A New Nostalgia: the EFL’s overseas signings
Clubs have brought in players from leagues in 29 different countries this summer – and it’s bloody exciting
The 2024/25 EFL season has me thinking about the 1990s… and I’m happier about it than this photo implies.
All summer, NTT20.COM has been providing twice-weekly bulletins on every transfer in our beloved Football League, analysing or at least outlining the team’s incoming player. Others have done the heavy lifting while I take a more managerial, stand-back-point-and-nod sort of role, but I’ve written a few profiles as well. And there are far more I haven’t written because I value honesty and my opening sentence would be, “I don’t know who this is.”
More and more EFL clubs are signing players from abroad – not just abroad but really far abroad – and I absolutely love it. The mystery surrounding some of these players has given me a certain specific thrill that I haven’t felt since I was a child in and of the ’90s. I know I shouldn’t be fussed by private firms constructing units for the new season with parts made from foreign labour, imported for discount rates, but hell, I’m a romantic.
I genuinely am a huge fan of this development, and not just from an objective standpoint. You don’t need me to tell you that it’s good for lower-league clubs in a difficult financial environment to spread their scouting wings and diversify, building networks, planning sustainably, prioritising sell-on value and all that jazz. Subjectively, and the reason I bring up the 1990s, I like it as a portal to another time, when we didn’t know everything there was to know about a player before they kicked a ball in this country.
Personally, the names always fascinated me. I was drawn towards players whose names I couldn’t pronounce. On the face of it, there’d be no reason for a primary-school-aged football fan in the UK to be interested in an Eastern European goalkeeper with a bowl haircut, but his name was Pavel Srnicek and where are the vowels there? Tell me your secrets, you alluring beast. Peter Ndlovu? Pontus Kåmark? Sirs, you have intrigued me. It’s a world far removed from today, in which children will happily rave about Kylian Mbappé’s stats and copy Cristiano Ronaldo’s siuuu celebration, wearing an Al-Nassr shirt. The past is a foreign country, and it has a great national team.
In fact – if you’ll excuse me one more paragraph of navel-gazing nostalgia – national teams were our best source of information about these players. In a pre-internet age with minimal TV coverage of European leagues, World Cups gave us a glimpse into other countries’ talents. Then came the influx of overseas signings into English football during the late 1990s and 2000s, flattening the peaks and troughs of ‘will this guy I don’t know be any good?’, and after that we became internet explorers while football’s global licensing deals exploded, allowing us to become early experts on Everton’s new centre-back. The exotic ‘newness’ died. Our palettes became tainted.
Crucially, however, that was always the Premier League’s world. It was still relatively rare for imports to join Football League clubs, especially those in the third or fourth tier. The make-up of EFL squads naturally evolved a bit over time but it’s only now, in 2024, that the pace of change has become supercharged.
From the start of this transfer window up to the end of July, EFL clubs had signed players from leagues in 29 different nations beyond English football’s borders. Not player nationalities, but the clubs where they were playing: 29 countries represented, across all six continents (sit down, Antarctica, nobody invited you). In all, 75 of the EFL’s 475 transfers have come from clubs outside the English pyramid; half of them in the Championship, with imports representing well over a third of that division’s incomings, but plenty in Leagues One and Two as well.
***
(SET TASK A):
Answer these about the piece on the EFL's overseas signings:
(i) How often has NTT20.COM been providing bulletins on Football League transfers this summer?
(ii) How many of the EFL's 475 transfers have come from clubs outside the English pyramid?
(iii) What is the name of the goalkeeper described as having a bowl haircut?
(SET TASK B): Please reproduce word for word everything in the piece on the EFL's overseas signings from "Crucially, however, that" down to "has become supercharged.".
***
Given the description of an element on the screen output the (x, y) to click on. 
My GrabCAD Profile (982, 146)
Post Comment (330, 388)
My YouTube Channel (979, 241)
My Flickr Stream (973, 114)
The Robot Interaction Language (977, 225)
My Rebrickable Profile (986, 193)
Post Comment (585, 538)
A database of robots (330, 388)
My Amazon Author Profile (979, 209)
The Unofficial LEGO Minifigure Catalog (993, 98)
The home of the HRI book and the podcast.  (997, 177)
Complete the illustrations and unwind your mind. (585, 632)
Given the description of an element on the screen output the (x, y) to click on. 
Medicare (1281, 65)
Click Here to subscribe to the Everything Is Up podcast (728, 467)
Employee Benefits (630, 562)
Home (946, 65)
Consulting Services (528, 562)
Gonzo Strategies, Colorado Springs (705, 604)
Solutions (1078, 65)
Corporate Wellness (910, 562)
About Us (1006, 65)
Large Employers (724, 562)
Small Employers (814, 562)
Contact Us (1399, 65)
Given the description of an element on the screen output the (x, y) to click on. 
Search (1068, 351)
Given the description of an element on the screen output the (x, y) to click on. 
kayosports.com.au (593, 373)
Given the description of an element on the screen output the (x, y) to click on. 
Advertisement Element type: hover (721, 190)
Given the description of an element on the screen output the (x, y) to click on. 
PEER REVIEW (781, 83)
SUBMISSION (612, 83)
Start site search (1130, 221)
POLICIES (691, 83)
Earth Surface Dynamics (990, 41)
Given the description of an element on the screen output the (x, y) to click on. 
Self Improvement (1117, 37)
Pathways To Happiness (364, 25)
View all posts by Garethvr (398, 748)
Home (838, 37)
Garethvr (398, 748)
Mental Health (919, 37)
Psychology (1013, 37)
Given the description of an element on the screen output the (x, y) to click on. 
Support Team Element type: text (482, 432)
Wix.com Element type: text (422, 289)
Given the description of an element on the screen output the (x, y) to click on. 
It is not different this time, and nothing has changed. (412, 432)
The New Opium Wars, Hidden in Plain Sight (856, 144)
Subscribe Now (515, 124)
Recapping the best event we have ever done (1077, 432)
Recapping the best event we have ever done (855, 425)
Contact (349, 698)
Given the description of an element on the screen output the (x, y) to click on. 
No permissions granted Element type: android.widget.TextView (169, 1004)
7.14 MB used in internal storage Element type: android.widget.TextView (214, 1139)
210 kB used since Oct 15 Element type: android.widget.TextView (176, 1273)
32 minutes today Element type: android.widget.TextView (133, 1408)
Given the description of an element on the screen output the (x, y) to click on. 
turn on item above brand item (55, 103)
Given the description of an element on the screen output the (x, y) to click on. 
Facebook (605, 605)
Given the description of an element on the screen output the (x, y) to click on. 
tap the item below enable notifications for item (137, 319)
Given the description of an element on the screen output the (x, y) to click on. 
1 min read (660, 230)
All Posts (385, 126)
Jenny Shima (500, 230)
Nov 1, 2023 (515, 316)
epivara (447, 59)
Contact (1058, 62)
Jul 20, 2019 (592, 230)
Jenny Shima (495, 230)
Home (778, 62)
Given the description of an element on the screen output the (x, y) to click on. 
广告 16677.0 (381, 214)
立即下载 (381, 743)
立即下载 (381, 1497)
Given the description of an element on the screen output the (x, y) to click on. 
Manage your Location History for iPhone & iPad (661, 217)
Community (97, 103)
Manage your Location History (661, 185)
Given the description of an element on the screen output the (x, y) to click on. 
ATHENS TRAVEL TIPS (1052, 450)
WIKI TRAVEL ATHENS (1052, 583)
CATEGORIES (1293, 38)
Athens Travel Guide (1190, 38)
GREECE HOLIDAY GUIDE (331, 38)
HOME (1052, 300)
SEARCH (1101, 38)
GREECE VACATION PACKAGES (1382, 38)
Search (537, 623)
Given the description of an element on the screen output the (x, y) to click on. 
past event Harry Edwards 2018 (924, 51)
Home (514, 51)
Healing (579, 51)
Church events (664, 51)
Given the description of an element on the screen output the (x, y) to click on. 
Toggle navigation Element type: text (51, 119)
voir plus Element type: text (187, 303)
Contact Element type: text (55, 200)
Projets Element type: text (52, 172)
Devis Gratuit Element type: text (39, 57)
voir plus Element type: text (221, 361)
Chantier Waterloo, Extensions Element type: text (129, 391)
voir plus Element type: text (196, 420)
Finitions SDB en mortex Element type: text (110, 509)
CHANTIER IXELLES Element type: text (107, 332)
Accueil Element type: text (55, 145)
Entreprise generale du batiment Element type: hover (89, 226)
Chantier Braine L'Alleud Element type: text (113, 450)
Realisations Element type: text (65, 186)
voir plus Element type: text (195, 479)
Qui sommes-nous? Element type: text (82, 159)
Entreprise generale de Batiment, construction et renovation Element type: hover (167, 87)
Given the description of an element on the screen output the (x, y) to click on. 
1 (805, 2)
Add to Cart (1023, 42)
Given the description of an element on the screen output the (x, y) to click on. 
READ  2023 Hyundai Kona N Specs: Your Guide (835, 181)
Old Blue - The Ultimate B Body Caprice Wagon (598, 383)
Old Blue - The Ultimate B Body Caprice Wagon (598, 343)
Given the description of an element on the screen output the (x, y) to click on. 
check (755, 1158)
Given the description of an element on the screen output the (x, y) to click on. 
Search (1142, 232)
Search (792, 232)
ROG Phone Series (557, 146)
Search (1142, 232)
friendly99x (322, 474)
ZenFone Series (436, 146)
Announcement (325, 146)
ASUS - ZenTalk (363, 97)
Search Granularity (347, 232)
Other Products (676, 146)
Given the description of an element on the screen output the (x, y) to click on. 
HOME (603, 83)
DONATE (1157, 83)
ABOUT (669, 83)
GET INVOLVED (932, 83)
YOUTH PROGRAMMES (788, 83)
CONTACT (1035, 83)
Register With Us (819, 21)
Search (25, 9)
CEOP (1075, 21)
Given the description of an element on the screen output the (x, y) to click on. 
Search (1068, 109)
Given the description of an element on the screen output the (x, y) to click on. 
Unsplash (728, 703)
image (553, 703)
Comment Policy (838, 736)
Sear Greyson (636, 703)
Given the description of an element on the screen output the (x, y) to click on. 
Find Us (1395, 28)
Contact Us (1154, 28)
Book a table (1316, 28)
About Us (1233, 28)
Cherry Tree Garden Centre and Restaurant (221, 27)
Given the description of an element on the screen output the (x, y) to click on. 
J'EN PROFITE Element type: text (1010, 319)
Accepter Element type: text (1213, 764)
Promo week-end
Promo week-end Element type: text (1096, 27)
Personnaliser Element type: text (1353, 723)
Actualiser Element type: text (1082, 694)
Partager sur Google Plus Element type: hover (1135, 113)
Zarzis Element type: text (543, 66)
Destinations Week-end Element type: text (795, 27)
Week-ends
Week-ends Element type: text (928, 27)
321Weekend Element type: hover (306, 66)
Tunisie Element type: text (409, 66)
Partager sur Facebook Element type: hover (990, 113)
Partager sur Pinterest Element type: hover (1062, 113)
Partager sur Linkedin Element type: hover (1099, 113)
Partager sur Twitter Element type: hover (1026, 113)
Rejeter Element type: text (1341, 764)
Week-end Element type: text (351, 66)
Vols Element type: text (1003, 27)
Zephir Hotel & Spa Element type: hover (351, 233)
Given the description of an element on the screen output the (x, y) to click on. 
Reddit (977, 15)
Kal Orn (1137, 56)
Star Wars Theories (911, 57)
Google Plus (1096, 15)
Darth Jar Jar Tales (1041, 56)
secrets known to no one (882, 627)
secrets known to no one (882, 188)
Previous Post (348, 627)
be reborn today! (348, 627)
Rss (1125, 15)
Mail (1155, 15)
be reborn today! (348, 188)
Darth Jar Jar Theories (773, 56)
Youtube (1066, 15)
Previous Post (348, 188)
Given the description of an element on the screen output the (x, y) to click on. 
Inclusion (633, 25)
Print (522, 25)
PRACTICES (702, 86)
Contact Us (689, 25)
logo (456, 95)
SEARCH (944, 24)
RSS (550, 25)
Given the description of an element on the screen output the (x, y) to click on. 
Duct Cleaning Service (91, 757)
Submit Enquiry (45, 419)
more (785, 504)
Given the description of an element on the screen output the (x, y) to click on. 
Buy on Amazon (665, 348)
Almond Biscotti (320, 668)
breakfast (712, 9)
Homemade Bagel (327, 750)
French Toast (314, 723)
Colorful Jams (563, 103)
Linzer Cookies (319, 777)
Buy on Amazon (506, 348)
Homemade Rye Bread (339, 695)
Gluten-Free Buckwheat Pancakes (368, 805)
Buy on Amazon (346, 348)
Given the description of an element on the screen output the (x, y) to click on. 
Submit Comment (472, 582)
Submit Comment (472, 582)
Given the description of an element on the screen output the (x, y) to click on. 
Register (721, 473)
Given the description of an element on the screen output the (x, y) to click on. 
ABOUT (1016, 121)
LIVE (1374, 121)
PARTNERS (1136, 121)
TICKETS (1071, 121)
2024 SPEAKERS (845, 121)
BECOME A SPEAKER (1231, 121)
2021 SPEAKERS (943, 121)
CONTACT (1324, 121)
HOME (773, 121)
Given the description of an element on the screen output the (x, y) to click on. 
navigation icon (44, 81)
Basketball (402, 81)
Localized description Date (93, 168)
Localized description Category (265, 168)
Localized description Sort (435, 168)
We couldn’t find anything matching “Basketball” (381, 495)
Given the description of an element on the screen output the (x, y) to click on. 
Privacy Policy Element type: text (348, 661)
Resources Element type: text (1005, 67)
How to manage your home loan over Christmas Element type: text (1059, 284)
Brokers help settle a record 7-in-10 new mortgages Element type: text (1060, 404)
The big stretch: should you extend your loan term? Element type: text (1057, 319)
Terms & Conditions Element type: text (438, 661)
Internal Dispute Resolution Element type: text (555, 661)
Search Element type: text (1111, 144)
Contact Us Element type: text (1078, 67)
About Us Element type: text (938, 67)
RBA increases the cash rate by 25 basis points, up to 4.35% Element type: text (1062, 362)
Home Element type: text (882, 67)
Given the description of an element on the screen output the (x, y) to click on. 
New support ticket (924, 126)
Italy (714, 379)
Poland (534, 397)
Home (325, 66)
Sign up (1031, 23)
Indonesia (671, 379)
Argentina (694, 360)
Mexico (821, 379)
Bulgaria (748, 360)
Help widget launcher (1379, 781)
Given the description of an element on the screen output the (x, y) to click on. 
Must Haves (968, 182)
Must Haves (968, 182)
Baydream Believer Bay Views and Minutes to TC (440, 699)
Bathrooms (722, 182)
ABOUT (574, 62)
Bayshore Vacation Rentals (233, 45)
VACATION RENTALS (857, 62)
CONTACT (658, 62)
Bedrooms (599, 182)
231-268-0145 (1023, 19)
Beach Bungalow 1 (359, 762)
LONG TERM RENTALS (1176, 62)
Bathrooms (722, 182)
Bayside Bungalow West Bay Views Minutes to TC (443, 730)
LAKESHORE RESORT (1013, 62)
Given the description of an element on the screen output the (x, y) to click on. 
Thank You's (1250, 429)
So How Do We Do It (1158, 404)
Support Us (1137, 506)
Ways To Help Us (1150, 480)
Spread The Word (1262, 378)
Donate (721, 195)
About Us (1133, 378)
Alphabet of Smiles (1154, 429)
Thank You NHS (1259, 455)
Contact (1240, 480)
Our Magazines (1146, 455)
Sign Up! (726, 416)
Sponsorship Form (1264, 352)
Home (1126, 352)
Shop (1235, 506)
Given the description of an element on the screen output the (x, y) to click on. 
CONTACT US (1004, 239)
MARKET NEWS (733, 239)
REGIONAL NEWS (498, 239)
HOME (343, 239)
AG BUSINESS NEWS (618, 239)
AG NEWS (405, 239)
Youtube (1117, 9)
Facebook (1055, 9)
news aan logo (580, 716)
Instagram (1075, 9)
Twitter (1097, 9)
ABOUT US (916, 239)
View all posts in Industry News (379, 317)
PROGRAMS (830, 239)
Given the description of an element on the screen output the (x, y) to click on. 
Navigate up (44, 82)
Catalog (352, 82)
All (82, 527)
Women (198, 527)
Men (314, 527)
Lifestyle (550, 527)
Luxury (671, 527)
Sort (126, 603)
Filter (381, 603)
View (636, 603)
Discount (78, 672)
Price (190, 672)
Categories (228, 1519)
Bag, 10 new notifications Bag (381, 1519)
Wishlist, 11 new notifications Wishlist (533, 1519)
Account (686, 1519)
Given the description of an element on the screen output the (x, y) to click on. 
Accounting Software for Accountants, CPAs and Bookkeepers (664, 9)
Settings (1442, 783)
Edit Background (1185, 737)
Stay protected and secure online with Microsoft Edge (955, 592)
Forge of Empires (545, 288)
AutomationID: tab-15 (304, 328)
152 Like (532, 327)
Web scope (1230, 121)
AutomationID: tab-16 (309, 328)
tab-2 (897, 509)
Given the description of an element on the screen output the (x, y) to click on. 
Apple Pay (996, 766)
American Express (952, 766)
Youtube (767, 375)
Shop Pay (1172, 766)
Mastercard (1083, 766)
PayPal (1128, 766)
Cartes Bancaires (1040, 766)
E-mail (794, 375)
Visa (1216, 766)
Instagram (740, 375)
***
(FULL RESPONSE A):
(i) Twice-weekly
(ii) 75
(iii) Pavel Srnicek

(FULL RESPONSE B):
Crucially, however, that was always the Premier League’s world. It was still relatively rare for imports to join Football League clubs, especially those in the third or fourth tier. The make-up of EFL squads naturally evolved a bit over time but it’s only now, in 2024, that the pace of change has become supercharged.